Thoughts of my next project

Yes—I missed last week's post. Since I'm between writing projects, I've been spending a large portion of my time on non-writing activities. My biggest project of late has been reorganizing the collection of Microsoft Access database applications I wrote shortly after accepting my new job as a database administrator. Instead of a loose collection of programs, I've created what I call "The Plan". It centralizes the automatic database updates into a single program and organizes the primary data repositories into a tightly integrated database system. Data is stored in specific locations with well-defined groupings. These databases are updated using a single application. Three other Access applications make up the various user interfaces each one meant to be used by a specific group of people. This will make maintaining the entire system far easier.

This does not mean I've not been thinking about my next project. It has been a close toss-up between a third Dragonverse novel and a new YA novel involving a dragon and a deformed teenager. If I do a third Dragonverse book I'm going to have to go back and revise the first two to bring them up to my current standards. I've learned quite a bit about writing since penning Dragonverse and if I'm going to write a third book I'm going to want to make sure the first two are updated.

The other possibility is a YA (Young Adult) novel about a dragon and a deformed teenager. I've never written a YA novel before which means the story could be a challenge. The genre has certain formats that must be adhered to otherwise it might be rejected by the readers as not being a true YA novel. Luckily, I will have the help of Susan Forest, an award-winning YA author whom I met at Launch Pad this year. She has expressed an interest in reading and reviewing the story once it's complete. I'm still working on the major pieces of the plot and if I can solve a few issues before the start of next year then this will most likely be my next project. I want the story to teach a lesson as well as present a story to the reader. I will need to develop a large amount of back story—most of which will not appear in the book—in order to make it clear in my mind as to how everything will fit together. I will let you know in this blog how this goes.
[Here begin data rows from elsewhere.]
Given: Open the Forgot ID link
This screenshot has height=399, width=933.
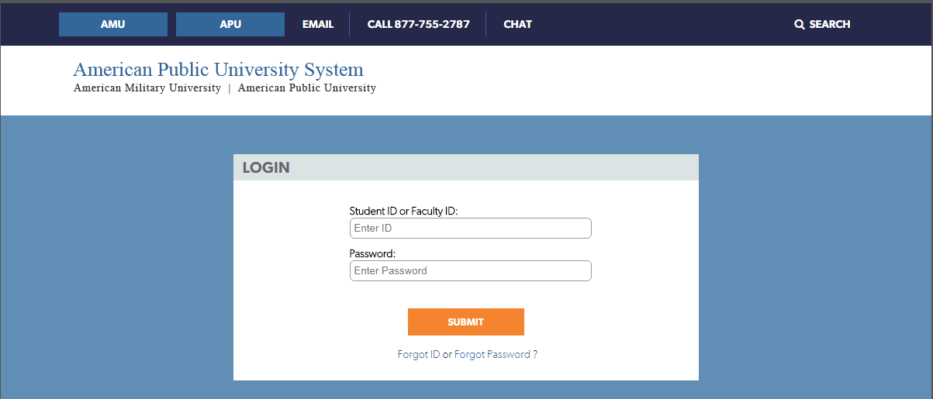Looking at the screenshot, I should pos(419,355).
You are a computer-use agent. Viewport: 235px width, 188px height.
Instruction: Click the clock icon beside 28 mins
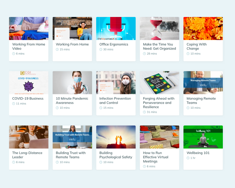144,53
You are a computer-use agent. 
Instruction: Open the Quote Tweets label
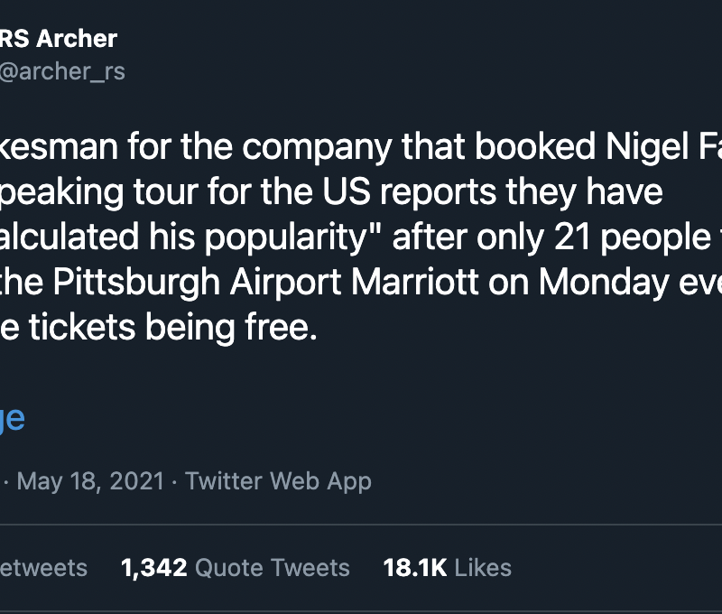point(272,567)
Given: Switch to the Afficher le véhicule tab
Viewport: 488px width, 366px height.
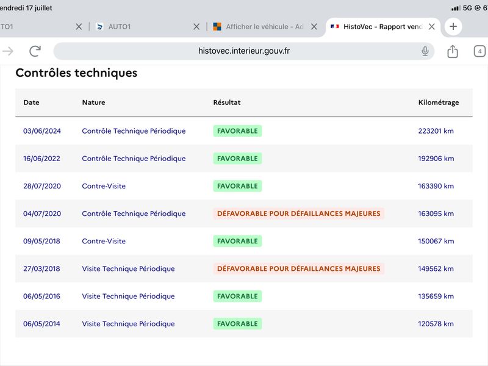Looking at the screenshot, I should (258, 27).
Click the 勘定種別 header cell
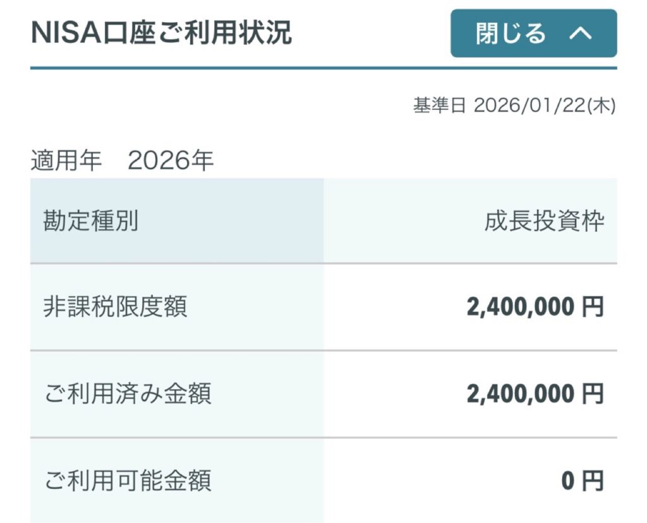This screenshot has width=647, height=523. [90, 221]
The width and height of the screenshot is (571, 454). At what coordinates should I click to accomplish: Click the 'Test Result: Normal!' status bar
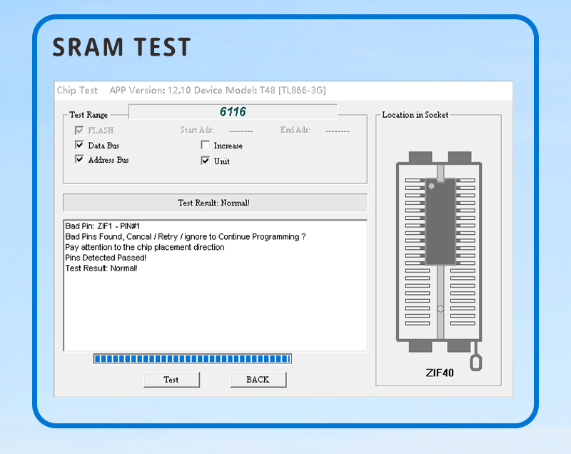tap(214, 203)
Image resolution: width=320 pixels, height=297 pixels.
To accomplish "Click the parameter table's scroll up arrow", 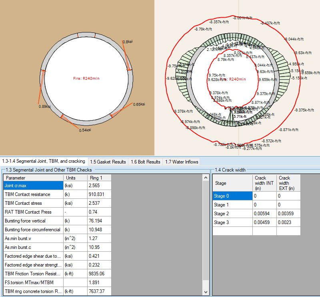I will pyautogui.click(x=206, y=177).
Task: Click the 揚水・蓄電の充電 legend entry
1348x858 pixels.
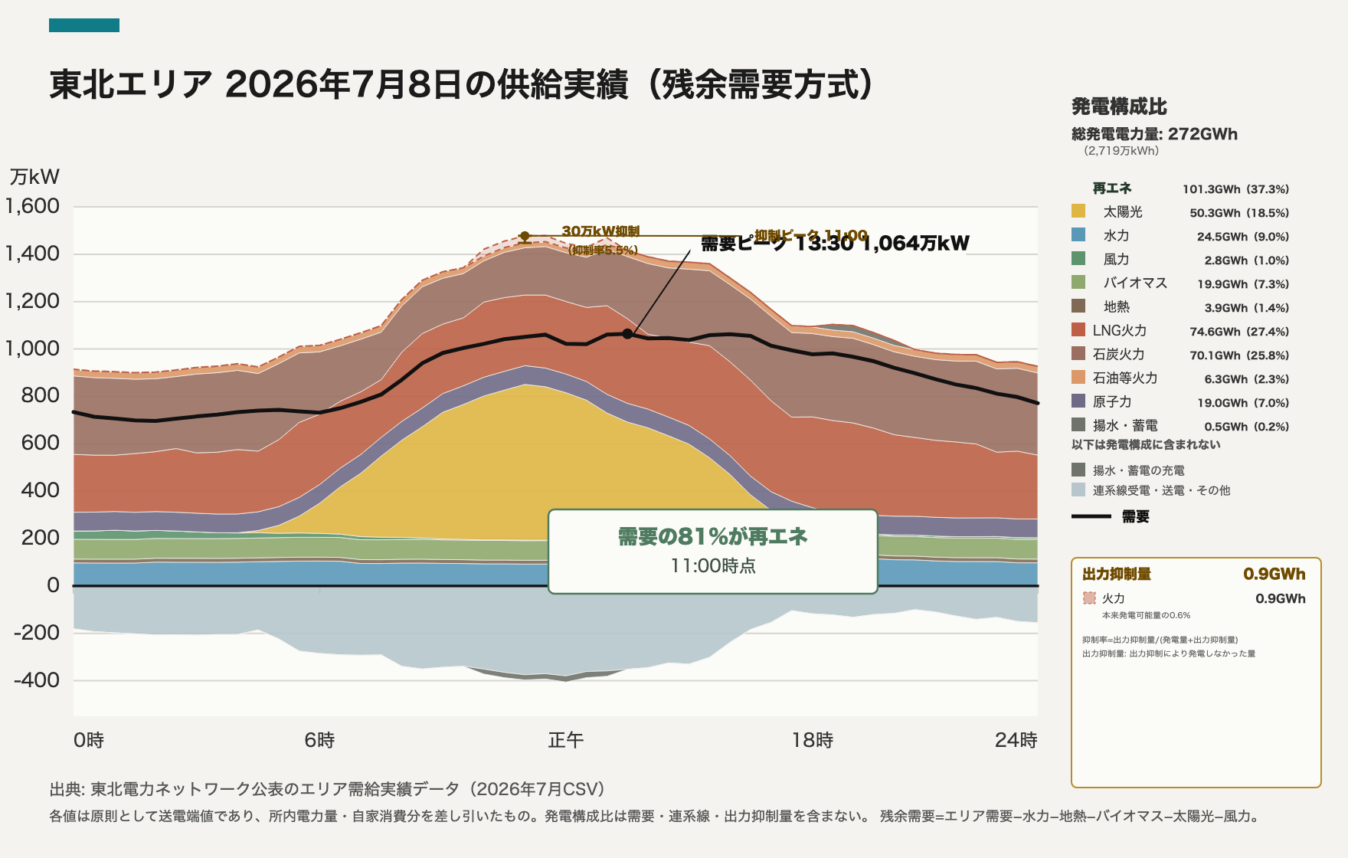Action: pyautogui.click(x=1128, y=470)
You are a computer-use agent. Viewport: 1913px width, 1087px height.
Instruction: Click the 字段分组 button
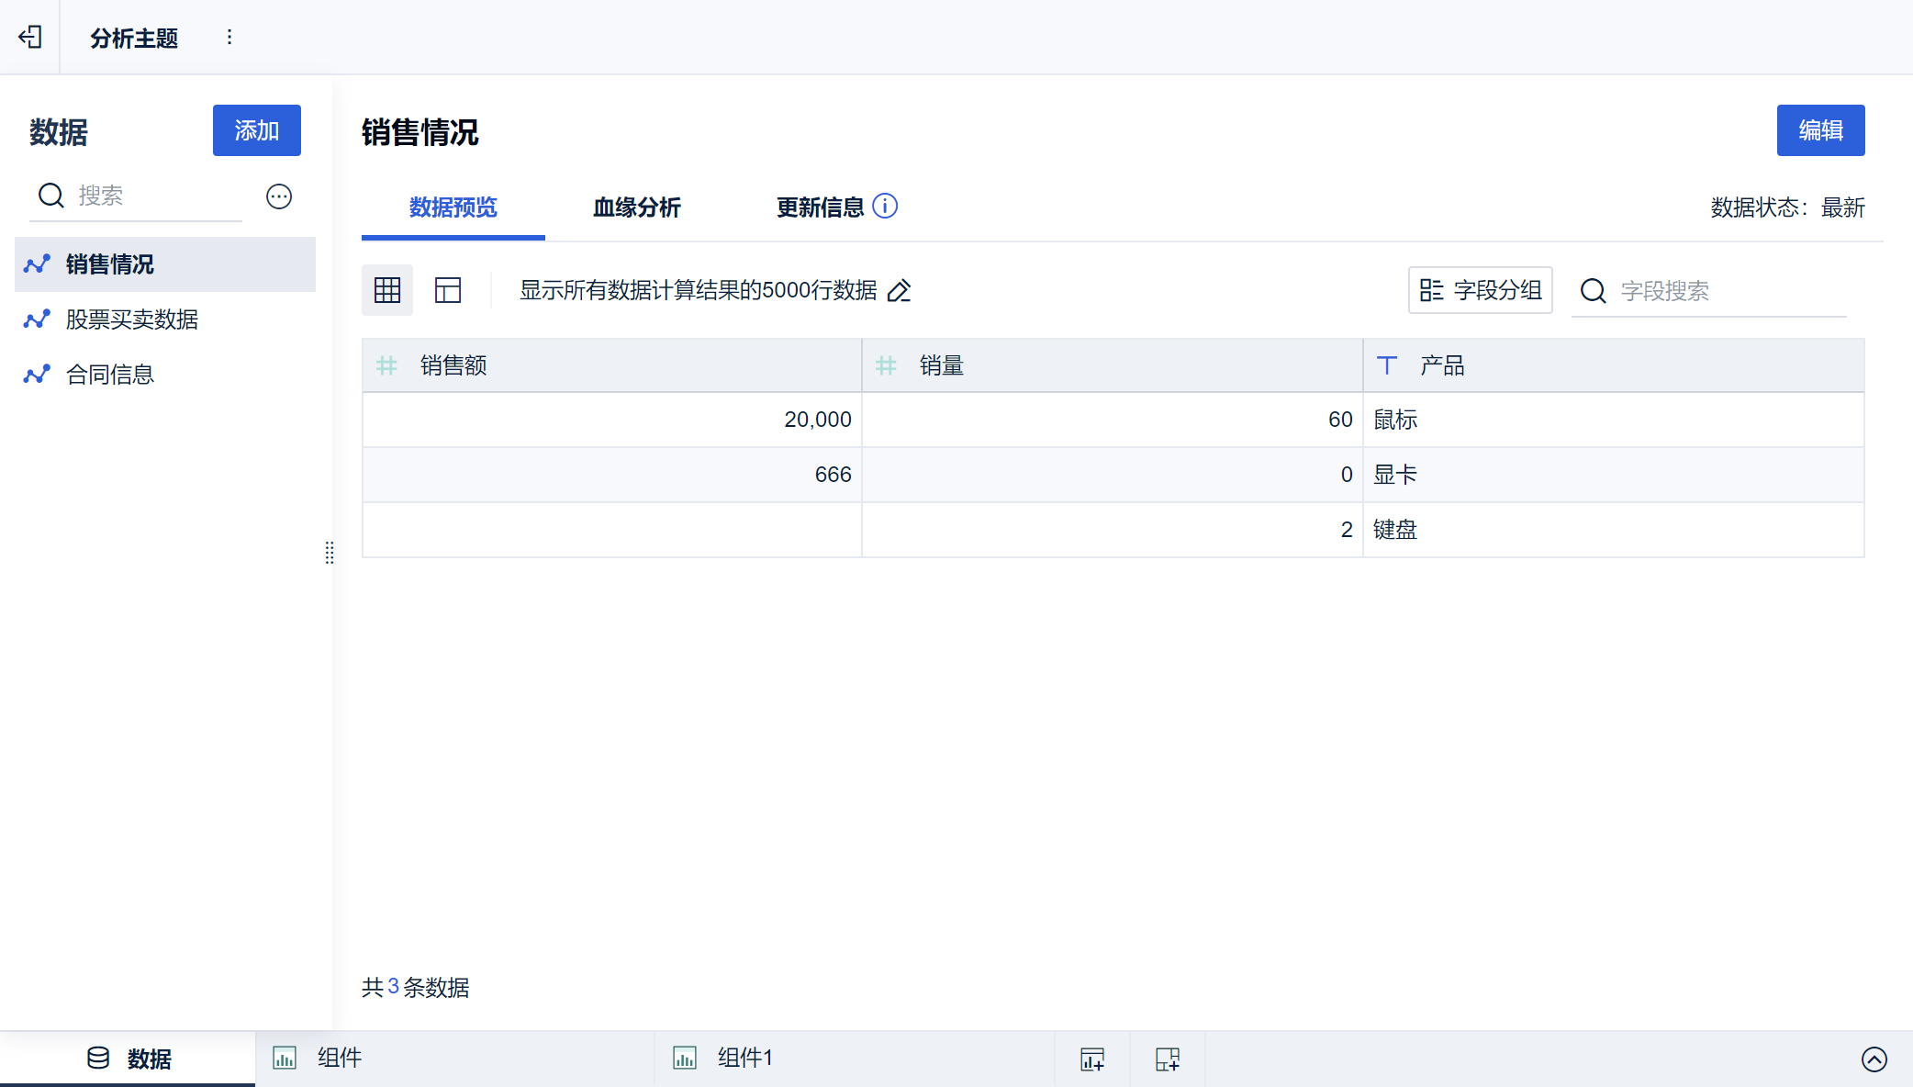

In other news: I picked up the recent copy of Locus magazine and was shocked as to how many people I've met are in the magazine. I originally picked it up because of a large article featuring Linda Nagata--another author I met at Launch Pad and someone I've kept in touch with over the years. A quick flip of the pages revealed Jenn Brissett, Ann Leckie, Ellen Datlow, and Eugene Myers—all people I've met at Launch Pad. If you are a writer and you do not have a circle of acquaintances who are published writers, then I highly recommend you do something to change this situation. The above writers are all award-winning, well-known writers in their field. They are people just like you and me. I count them as friends and acquaintances I can talk to if I need advice. We stay in touch via Twitter and an occasional email and we will get together anytime we find ourselves in the same location together. We support each other as all writers should.

Writers need to interface with other writers. I did not really understand this until I attended my first Launch Pad. Attend conferences, join a writer's group, apply to Launch Pad (multiple times if you have to), go to conventions, or watch to see if a writer is appearing in a library or a book store. Introduce yourself to them. Talk to them. But don't think that getting to know a well-known author is a gateway to publication. They've all worked hard to get to where they are. They will give you advice, provide guidance if they have the time, and will answer your honest questions if at all possible. But they will not, and cannot, give you a direct line to their agent or publisher. That's your job. They also don't have the time to read everything every writer asks them to read. The biggest advantage of knowing other writers is feeling like you belong. Listen to what they have to say and learn what they have to offer in the form of wisdom. Eventually, if you treat them like a person and not a means to achieving another goal, you will gain their confidence and eventually their friendship and trust.